The United States (U.S.) constitution, and the government it created, are unique in many ways. The U.S. constitution has inspired people in many countries. Yet, too many forget that our constitution was forged in the spirit of compromise. Some of those compromises were positive and others were morally wrong. But it wasn't a "my way or the highway" approach, in stark contrast to politics now in too many places.
The Justice Girls series isn't just about teaching girls how to make a difference by writing a letter or collecting money for a cause. It's about teaching girls how to remain friends even when you fundamentally disagree about everything, except maybe opera.
In a college commencement speech in 2011, the United Nation's (UN) Women Executive Director Michelle Bachelet, declared the 21st century would be the "century of girls and women." Education, she declared, was a key way to empower girls and women throughout the world. Women have heeded the education call to arms and officials have noted that few development dollars provide a larger payoff than educating girls and women. In the United States (U.S.) women are outnumbering men in higher education. The developing world has been more varied, with girls showing progress in completing primary education but falling off in large numbers by the secondary and tertiary levels.
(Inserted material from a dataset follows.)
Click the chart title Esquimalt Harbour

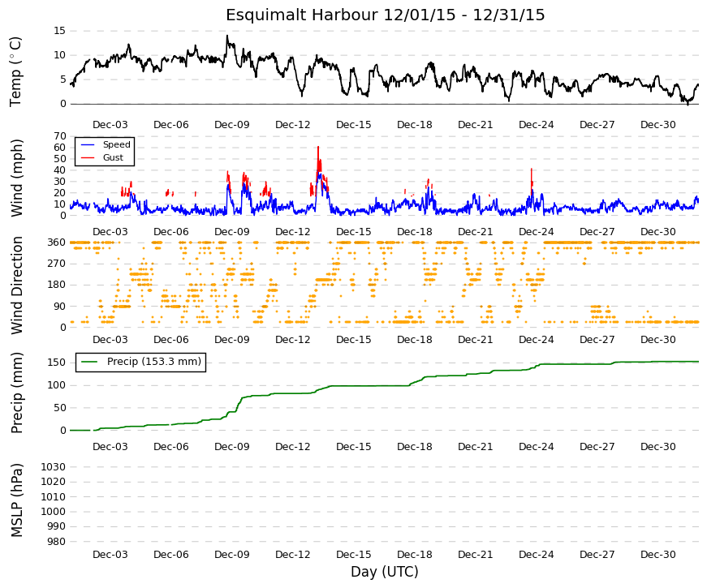(302, 15)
But equality in the classroom is about more than a presence. It's about attitude and expectations. In a recent study of 1,700 university-level biology students in the U.S., male respondents under-estimated the abilities of their female classmates and over-estimated the males. In other words, a woman would need to earn an "A" grade to match the prestige of a male's "B" grade. Think this only has to do with a few barely post-adolescent boys? Think again. Women who co-author economics papers are given less credit (this is very bad in the publish-or-perish world of academia). It's not just academic economists that seem to have a woman problem. It plagues the field. Ditto the sciences, and even that once female domain of nursing is witnessing male nurses out-earning their female counterparts despite still being a small fraction of the profession.
The list is really endless. Every day, whether I want to or not, I'm confronted with the persistent and pernicious reality of gender bias. And we have it relatively good here in the United States. But regardless of the particulars, gender bias is about believing that women and girls are somehow lesser beings, whether social, political, economic, or all of the above. This belief becomes institutionalized and socialized in a vicious circle that is difficult to overcome. While education is critically important, that education must begin in the home and focus on the equal and intrinsic worth of the female child. From this all other changes become possible.